If Caddy’s goal is to be a very easy to use webserver, I can’t think of an easier way to get up and running than sudo apt-get install caddy and then writing a quick caddyfile.
The reason I’m invested in the idea: it’d also make automatically updating Caddy easier, because it’d be no different to the automatic updates anywhere else on my servers.
distro-specific
Because we haven’t yet decided on one universal package manager
What about curl https://getcaddy.com | bash? And you can choose precisely which plugins you want with the -s flag. Seems as easy to me, with total flexibility. Works for all platforms too. And for upgrading.
Not really. We have automated patching infrastructure built around yum updates. If something doesn’t publish a yum repo, we have to build our own and push it to our internal repo. Much more convenient if it is done upstream.
No, which again is why I’m hesitant to call them “plugins” and more “build-time addons”, but that’s an issue of semantics more than anything.
I guess I’m proposing two things:
Package Caddy for the major server distros
Possibly figure out some way of making plugins run-time pluggable, instead of build-time, but I’m not familiar enough with the codebase to figure out of this is feasible or a good idea.

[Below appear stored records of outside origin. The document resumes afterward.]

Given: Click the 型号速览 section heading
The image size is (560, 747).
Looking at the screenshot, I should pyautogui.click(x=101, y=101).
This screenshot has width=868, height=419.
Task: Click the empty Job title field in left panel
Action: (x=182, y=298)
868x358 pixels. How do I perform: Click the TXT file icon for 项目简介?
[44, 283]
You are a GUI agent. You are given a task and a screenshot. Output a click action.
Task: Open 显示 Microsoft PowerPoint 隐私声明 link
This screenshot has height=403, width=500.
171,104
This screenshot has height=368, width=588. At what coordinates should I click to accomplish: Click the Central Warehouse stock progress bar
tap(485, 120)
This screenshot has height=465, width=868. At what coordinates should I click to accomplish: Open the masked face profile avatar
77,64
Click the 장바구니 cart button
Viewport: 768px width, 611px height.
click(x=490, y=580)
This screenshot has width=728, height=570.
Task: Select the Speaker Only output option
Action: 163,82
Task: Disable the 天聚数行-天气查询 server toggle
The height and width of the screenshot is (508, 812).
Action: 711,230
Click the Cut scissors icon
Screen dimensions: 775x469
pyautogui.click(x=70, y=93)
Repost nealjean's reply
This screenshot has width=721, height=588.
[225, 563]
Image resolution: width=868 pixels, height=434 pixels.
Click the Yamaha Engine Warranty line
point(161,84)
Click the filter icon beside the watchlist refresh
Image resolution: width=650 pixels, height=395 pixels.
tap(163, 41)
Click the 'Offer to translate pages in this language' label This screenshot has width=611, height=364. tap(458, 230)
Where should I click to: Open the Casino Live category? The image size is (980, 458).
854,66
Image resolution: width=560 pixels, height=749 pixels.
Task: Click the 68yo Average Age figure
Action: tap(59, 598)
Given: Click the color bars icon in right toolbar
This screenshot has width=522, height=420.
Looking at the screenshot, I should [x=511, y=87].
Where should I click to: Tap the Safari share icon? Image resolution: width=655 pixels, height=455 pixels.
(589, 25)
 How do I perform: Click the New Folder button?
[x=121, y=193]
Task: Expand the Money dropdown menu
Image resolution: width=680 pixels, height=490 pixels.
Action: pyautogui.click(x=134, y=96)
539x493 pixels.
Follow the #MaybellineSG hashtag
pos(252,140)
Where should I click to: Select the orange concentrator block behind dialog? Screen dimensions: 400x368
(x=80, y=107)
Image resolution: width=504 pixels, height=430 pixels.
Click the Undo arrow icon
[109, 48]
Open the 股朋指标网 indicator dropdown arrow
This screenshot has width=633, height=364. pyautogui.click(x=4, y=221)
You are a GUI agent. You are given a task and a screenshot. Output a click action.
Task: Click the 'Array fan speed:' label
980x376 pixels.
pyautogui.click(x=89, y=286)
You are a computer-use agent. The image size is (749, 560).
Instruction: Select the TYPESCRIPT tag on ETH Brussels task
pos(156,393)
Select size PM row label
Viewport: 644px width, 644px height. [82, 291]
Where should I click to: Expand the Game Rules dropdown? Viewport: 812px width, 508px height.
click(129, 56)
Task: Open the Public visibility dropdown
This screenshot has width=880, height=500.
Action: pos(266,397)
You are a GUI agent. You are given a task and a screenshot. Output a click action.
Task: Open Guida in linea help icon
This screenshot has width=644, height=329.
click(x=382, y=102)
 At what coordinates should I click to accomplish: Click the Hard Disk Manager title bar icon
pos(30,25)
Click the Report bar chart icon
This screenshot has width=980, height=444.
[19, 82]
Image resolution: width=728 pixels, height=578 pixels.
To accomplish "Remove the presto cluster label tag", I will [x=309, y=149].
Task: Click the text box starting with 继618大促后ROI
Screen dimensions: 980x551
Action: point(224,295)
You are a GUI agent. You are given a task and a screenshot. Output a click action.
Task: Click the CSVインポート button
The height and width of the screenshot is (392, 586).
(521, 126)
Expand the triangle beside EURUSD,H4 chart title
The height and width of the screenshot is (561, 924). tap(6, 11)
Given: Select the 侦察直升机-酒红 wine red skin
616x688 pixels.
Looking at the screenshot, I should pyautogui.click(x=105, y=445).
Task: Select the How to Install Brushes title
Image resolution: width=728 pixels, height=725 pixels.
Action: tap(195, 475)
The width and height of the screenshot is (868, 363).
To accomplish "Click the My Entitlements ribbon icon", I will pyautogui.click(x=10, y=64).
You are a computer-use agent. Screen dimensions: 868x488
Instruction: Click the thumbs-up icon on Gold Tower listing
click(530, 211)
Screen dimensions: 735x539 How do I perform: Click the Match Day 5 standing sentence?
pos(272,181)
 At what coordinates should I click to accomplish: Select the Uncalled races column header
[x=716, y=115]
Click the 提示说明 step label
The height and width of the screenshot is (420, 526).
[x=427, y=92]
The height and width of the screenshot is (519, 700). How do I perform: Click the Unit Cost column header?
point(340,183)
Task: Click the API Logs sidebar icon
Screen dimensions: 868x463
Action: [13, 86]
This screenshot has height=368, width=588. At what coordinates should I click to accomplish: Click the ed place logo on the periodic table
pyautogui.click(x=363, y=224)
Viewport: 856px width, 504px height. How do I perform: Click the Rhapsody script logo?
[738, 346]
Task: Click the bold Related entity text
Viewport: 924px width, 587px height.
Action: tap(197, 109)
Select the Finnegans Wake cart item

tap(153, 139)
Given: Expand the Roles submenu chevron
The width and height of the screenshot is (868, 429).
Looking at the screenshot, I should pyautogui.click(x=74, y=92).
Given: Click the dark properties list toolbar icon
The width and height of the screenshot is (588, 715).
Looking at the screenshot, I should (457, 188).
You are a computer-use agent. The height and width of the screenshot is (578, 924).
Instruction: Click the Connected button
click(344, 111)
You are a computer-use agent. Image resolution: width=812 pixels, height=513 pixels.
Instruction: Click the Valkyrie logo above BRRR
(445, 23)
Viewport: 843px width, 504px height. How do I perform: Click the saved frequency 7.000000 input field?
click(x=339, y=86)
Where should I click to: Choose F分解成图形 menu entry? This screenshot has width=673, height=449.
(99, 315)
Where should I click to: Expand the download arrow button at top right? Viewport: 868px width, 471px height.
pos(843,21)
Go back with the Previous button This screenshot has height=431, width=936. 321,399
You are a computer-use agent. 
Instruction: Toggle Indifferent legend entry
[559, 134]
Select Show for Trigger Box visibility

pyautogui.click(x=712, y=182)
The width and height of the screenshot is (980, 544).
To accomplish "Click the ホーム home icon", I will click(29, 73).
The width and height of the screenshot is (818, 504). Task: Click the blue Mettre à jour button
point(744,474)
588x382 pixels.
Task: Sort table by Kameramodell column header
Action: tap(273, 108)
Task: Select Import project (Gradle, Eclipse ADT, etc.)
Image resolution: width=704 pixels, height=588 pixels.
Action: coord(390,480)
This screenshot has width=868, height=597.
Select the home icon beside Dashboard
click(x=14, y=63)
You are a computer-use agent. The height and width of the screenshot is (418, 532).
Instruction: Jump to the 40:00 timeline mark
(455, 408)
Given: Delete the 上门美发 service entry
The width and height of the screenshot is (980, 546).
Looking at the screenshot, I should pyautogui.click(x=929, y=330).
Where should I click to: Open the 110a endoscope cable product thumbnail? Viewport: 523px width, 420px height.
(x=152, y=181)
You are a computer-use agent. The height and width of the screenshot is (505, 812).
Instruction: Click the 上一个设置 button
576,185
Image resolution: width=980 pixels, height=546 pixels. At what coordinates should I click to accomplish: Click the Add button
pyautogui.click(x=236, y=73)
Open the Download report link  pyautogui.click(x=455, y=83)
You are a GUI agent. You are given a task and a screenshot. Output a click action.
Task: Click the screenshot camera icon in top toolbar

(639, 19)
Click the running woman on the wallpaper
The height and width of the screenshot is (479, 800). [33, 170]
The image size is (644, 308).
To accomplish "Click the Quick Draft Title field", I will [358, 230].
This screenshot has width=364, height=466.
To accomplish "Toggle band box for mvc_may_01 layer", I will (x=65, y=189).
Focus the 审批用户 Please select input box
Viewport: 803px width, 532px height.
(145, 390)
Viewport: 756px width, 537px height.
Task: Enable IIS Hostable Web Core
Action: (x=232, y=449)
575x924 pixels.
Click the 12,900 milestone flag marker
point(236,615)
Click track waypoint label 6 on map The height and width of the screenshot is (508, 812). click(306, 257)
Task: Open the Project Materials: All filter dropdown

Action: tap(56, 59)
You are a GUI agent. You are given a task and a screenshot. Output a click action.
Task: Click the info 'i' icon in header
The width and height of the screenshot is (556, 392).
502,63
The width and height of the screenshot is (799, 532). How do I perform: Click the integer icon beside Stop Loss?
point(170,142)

Go is currently really bad at “runtime” plugins. There are only three strategies I know of that may work:
Launch separate processes for each plugin and use ipc to communicate. Potentially slow, and a lot could go wrong.
Some kind of cgo based plugin system that runs dynamicly linked go libs and uses a cgo shim on both sides for compatibility. Introduces build complexity and makes cross-compiling harder.
Some kind of dynamic language interpreter: there are native go javascript and lua interpreters, but using those for plugins seems pretty crazy,
Until the go authors implement better support for runtime plugins, I think we are stuck with built-time.
The Caddy philosophy is don’t build your production tools in production. (Ironically, that’s what the build server does, sitting behind the download page. But it does it for you before you use it.) Build/compile/whatever then ship static resources to your server. Works great, you don’t encounter any dynamic linking issues where it really hurts if you do.
What this means for distro packages is that you probably just want to pick your plugins, compile that into a “package” (a single binary), then use that with yum.
Plugins are also the bottleneck for official docker image. We were advised to include them in the default image but we prefer not to.
Apart from size (which is minor in my view), plugins are contributed and maintained by third parties. I don’t think it would be ideal to default to including them all.
Makes perfect sense. In that case, I suggest we (okay, I) write up some guides for setting up “production-ready” Caddy on various Linux distributions, to give a jumping-off point for the more skittish users out there.
When Caddy gets a REST API this will be possible with a simple HTTP request.
It does if another machine does the build, and the “working” Caddy process doesn’t stop until the new one is working fine (we already have this logic in current reloads).